The task: Render the lines between the one containing "Click '(Program-level Architecture)'" and the one containing "height. pyautogui.click(x=304, y=205)", inclusive, as a Markdown table with the columns No. and Text, one line per row and blank lines left out.

Target pointing data:
——————

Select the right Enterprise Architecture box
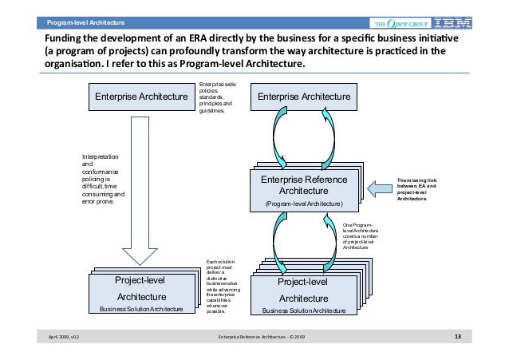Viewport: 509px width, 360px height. pyautogui.click(x=303, y=97)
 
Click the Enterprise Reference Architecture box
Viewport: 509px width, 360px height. pyautogui.click(x=303, y=190)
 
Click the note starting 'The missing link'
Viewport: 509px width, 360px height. pyautogui.click(x=422, y=189)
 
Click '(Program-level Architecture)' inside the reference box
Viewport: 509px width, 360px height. pyautogui.click(x=304, y=205)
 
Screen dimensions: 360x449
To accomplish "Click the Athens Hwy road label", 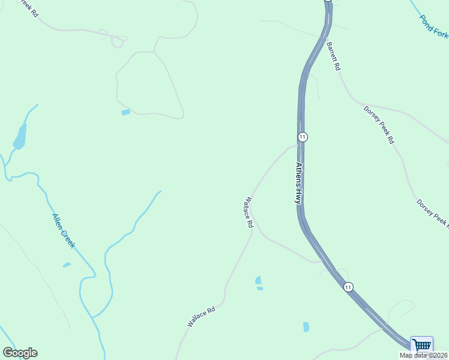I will tap(298, 183).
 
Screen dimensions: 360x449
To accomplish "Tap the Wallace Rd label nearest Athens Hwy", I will tap(249, 212).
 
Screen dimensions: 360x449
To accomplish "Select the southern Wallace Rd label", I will tap(201, 317).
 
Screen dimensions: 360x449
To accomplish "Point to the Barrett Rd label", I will tap(333, 56).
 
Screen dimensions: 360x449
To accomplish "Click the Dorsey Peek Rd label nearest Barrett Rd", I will tap(379, 124).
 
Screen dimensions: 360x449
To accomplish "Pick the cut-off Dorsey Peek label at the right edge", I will tap(433, 213).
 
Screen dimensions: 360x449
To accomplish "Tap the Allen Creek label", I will tap(63, 230).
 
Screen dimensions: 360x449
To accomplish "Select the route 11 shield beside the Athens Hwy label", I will tap(303, 137).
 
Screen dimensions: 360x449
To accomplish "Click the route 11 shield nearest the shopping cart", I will tap(348, 287).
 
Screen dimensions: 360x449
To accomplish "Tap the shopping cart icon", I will tap(422, 346).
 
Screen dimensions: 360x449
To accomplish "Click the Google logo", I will tap(20, 353).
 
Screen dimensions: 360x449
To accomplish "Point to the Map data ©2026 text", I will tap(423, 355).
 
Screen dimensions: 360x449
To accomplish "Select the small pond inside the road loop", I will tap(125, 112).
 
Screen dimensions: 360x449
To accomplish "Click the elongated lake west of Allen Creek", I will tap(20, 137).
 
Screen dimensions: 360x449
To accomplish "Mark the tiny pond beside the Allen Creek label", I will tap(67, 265).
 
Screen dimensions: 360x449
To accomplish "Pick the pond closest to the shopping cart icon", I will tap(306, 327).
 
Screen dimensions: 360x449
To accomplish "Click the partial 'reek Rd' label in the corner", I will tap(28, 8).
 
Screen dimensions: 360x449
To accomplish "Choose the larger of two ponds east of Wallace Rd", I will tap(258, 280).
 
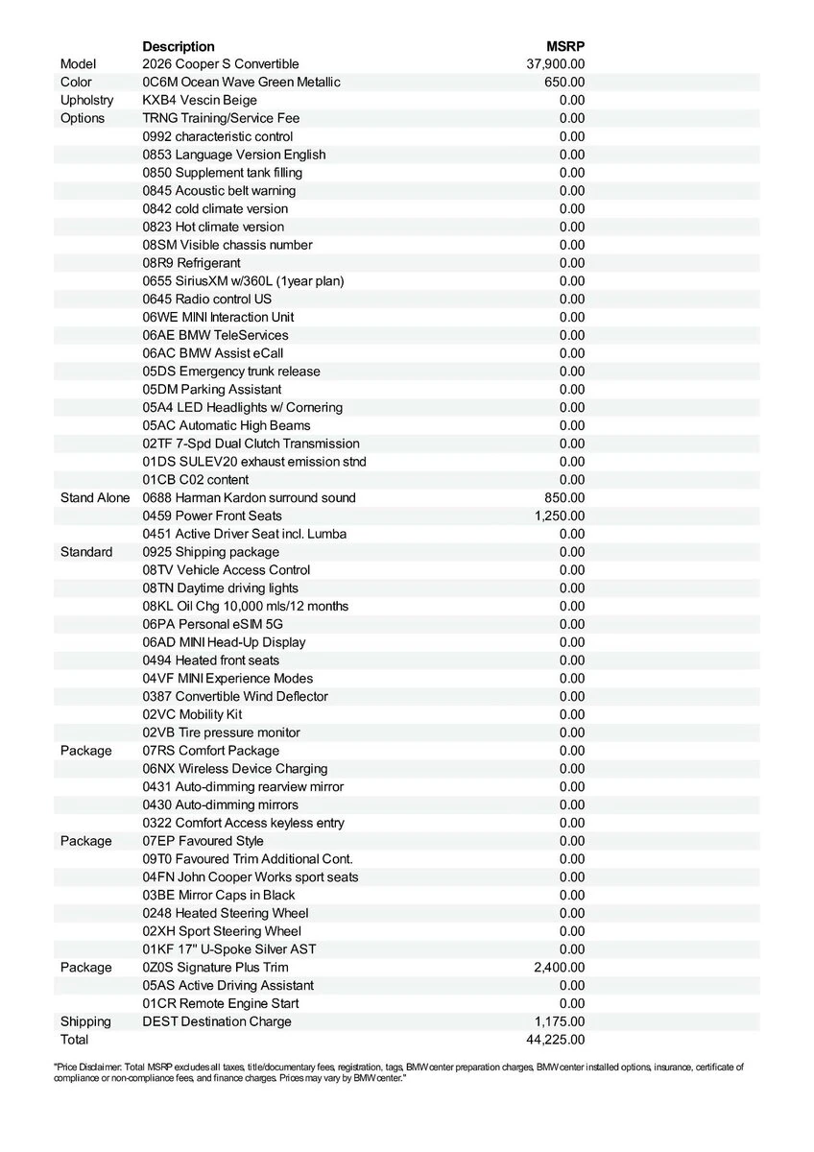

——————

Solution to this problem:
| No. | Text |
|---|---|
| 1 | Click '(Program-level Architecture)' inside the reference box |
| 2 | Viewport: 509px width, 360px height. pyautogui.click(x=304, y=205) |